5 Things American Airlines Shared With Employees This Week About Their Product

American Airlines hosts a ‘state of the airline’ event for employees after its earnings calls. There senior management shares their vision for the company and employees can ask questions. In addition to those questions that are asked live, there are followup questions that get asked – and answered – in writing.

The airline has shared written responses to several employee questions, and some of those were interesting (to me).

  • No to India and Africa. American Airlines told Skift they’re considering flying to India and Africa. I said I do not believe that. They told employees specifically that they have no plans to fly to either. They also said no to Los Angeles – Seoul (which JonNYC seems to disagree on). For a return to Tel Aviv at least employees got a ‘we’re always looking..’

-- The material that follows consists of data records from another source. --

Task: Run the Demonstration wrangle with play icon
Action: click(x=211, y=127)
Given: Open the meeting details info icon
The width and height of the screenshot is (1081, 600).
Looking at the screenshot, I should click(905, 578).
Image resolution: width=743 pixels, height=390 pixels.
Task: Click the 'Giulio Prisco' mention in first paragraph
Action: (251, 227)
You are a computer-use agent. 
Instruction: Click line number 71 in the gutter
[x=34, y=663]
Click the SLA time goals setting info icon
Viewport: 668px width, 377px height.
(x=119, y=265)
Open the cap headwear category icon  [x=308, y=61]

  • American Airlines is “planning to make some changes” to basic economy. They already eliminated the restriction that basic economy passengers cannot bring full sized carry on bags onto the plane, because they were losing business to Delta which did not have that restriction. I don’t expect future changes will make basic economy better.

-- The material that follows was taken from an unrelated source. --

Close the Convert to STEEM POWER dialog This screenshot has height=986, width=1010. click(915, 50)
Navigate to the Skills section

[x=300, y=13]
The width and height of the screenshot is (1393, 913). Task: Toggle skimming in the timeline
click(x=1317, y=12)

  • Why there’s never enough food for sale in coach. American Airlines accounts for only about half of the food on board in economy. They determine provisioning based on what flight attendants report as sold, but “today we can only account for an average of 50% of the product we board on flights.” They give the example that if they board 10 sandwiches, only 5 show as sold, they assume the lower number is what’s needed — even though that does not appear to be the case.

  • Flight attendants are allowed to give you the full can of soda if you ask. They pour you a cup but they aren’t forbidden from giving you the can. I’m surprised that’s still allowed with higher prices stemming from aluminum tariffs.

  • New beverages coming. The spring annual review of liquor offerings will “include tequila.” Gin is also “a potential area of opportunity” and they’ll “look into” offering herbal tea.

About Gary Leff

Gary Leff is one of the foremost experts in the field of miles, points, and frequent business travel - a topic he has covered since 2002. Co-founder of frequent flyer community InsideFlyer.com, emcee of the Freddie Awards, and named one of the "World's Top Travel Experts" by Conde' Nast Traveler (2010-Present) Gary has been a guest on most major news media, profiled in several top print publications, and published broadly on the topic of consumer loyalty. More About Gary »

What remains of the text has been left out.